En ce qui concerne la charge de la preuve :

5. Aux termes de l'article L. 192 du livre des procédures fiscales : " Lorsque l'une des commissions ou le comité mentionnés à l'article L. 59 ou le comité prévu à l'article L. 64 est saisi d'un litige ou d'une rectification, l'administration supporte la charge de la preuve en cas de réclamation, quel que soit l'avis rendu par la commission ou le comité./Toutefois, la charge de la preuve incombe au contribuable lorsque la comptabilité comporte de graves irrégularités et que l'imposition a été établie conformément à l'avis de la commission ou du comité. La charge de la preuve des graves irrégularités invoquées par l'administration incombe, en tout état de cause, à cette dernière lorsque le litige ou la rectification est soumis au juge. (...) ". Aux termes de l'article L.193 du même livre : " Dans tous les cas où une imposition a été établie d'office, la charge de la preuve incombe au contribuable qui demande la décharge ou la réduction de l'imposition. ". L'article R* 193-1 du même livre dispose que : " Dans le cas prévu à l'article L. 193, le contribuable peut obtenir la décharge ou la réduction de l'imposition mise à sa charge en démontrant son caractère exagéré ".
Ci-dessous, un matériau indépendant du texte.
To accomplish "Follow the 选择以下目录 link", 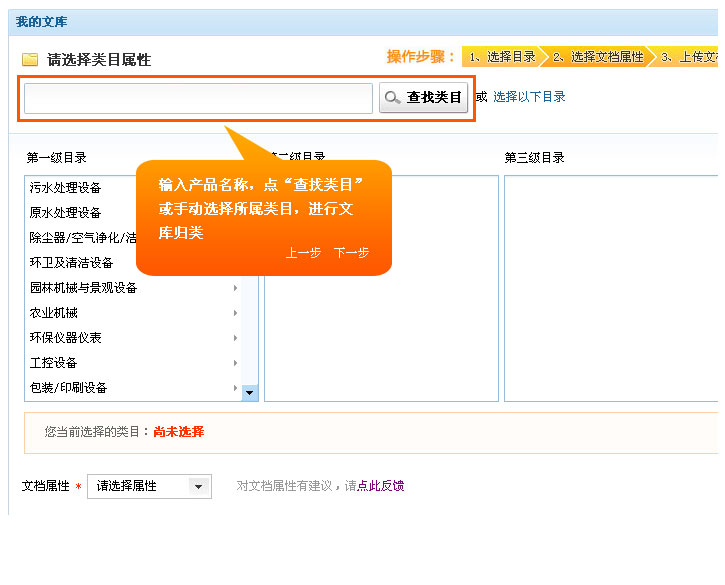I will (x=529, y=97).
6. D'abord, les impositions en litige au titre de l'année 2012 n'ont pas été établies conformément à l'avis rendu par la commission départementale des impôts directs et des taxes sur le chiffre d'affaire. Par suite il appartient à l'administration, en vertu de l'article L.192 du livre des procédures fiscales, d'apporter la preuve du bien-fondé des impositions en ce qui concerne l'existence des produits, du chiffre d'affaires et des distributions en matière, respectivement, d'impôt sur les sociétés de l'année 2012, de taxe sur la valeur ajoutée et de retenue à la source. En revanche, il appartient à la SARL BN Export, qui a été régulièrement taxée d'office à l'impôt sur les sociétés au titre de l'année 2013, pour avoir déposé sa déclaration de résultat plus de trente jours après la notification d'une mise en demeure, d'apporter la preuve de l'exagération des bases d'imposition retenue par l'administration.
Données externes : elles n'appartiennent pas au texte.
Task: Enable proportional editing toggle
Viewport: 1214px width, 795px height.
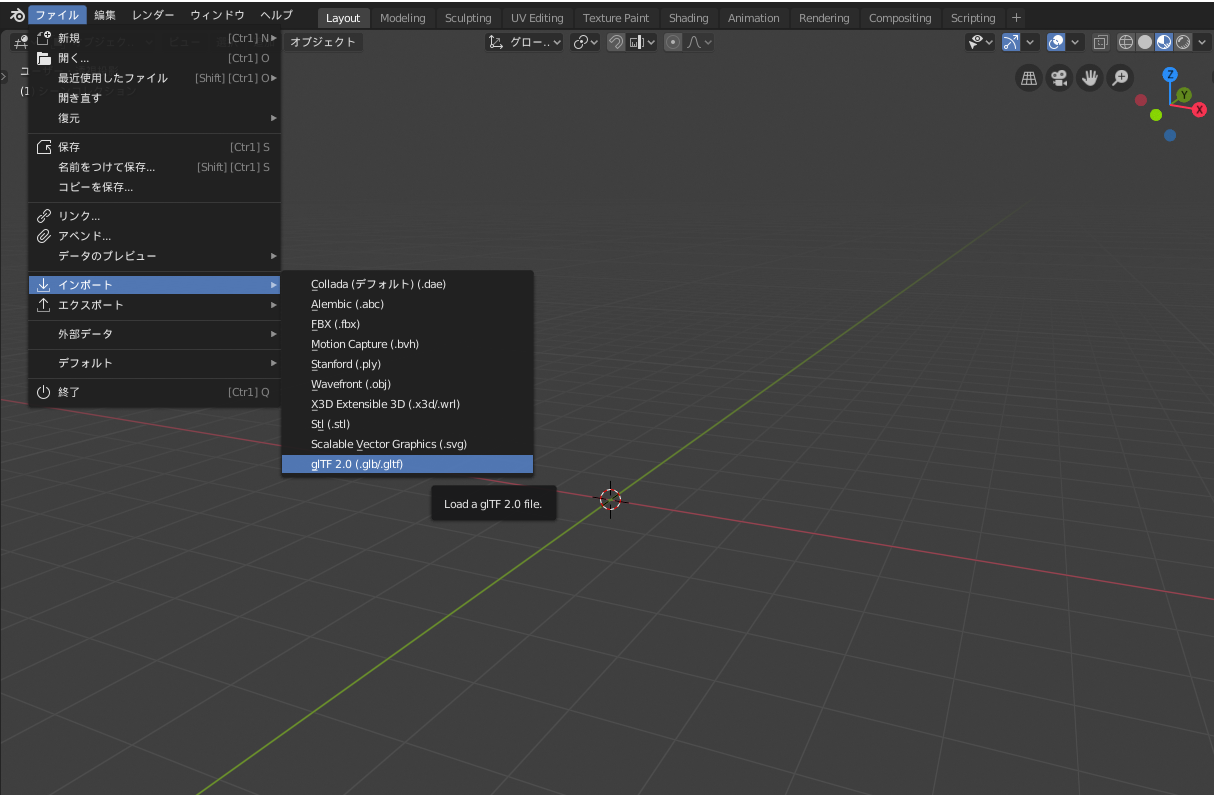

7. Ensuite, si, en vertu des règles gouvernant l'attribution de la charge de la preuve devant le juge administratif, applicables sauf loi contraire, il incombe, en principe, à chaque partie d'établir les faits qu'elle invoque au soutien de ses prétentions, les éléments de preuve qu'une partie est seule en mesure de détenir ne sauraient être réclamés qu'à celle-ci. Il appartient, dès lors, au contribuable, pour l'application des dispositions précitées du code général des impôts, de justifier tant du montant des charges qu'il entend déduire du bénéfice net défini à l'article 38 du code général des impôts que de la correction de leur inscription en comptabilité, c'est-à-dire du principe même de leur déductibilité. Le contribuable apporte cette justification par la production de tous éléments suffisamment précis portant sur la nature de la charge en cause, ainsi que sur l'existence et la valeur de la contrepartie qu'il en a retirée. Dans l'hypothèse où le contribuable s'acquitte de cette obligation, il incombe ensuite au service, s'il s'y croit fondé, d'apporter la preuve de ce que la charge en cause n'est pas déductible par nature, qu'elle est dépourvue de contrepartie, qu'elle a une contrepartie dépourvue d'intérêt pour le contribuable ou que la rémunération de cette contrepartie est excessive.
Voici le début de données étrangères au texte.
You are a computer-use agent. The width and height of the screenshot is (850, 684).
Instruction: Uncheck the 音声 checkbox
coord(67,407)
8. Par ailleurs, sous réserve des cas où la loi attribue la charge de la preuve au contribuable, il appartient au juge de l'impôt, au vu de l'instruction et compte tenu, le cas échéant, de l'abstention d'une des parties à produire les éléments qu'elle est seule en mesure d'apporter et qui ne sauraient être réclamés qu'à elle-même, d'apprécier si la situation du contribuable entre dans le champ de l'assujettissement à la taxe sur la valeur ajoutée ou, le cas échéant, s'il remplit les conditions légales d'une exonération de cette taxe.

9. Enfin, en matière d'imposition directe locale, telle que la cotisation sur la valeur ajoutée des entreprises, il incombe au juge de l'impôt de se prononcer au vu des résultats de l'instruction.

En ce qui concerne les cotisations supplémentaires d'impôts sur les sociétés :

10. En vertu des dispositions combinées du 1 de l'article 38 et de l'article 209 du code général des impôts, le bénéfice imposable à l'impôt sur les sociétés est le bénéfice net, déterminé d'après les résultats d'ensemble des opérations de toute nature effectuées par les entreprises. Et aux termes de l'article 39 du même code, " 1. Le bénéfice net est établi sous déduction de toutes charges (...) ". Pour la détermination de leur bénéfice imposable, les intermédiaires opaques doivent par conséquent inclure dans leurs produits l'intégralité des sommes dues par les clients et non leur seule rémunération d'intermédiaire. Corrélativement, ils doivent inclure dans leurs charges déductibles les sommes dues aux fournisseurs à condition d'en justifier selon les modalités rappelées au point 7 ci-dessus.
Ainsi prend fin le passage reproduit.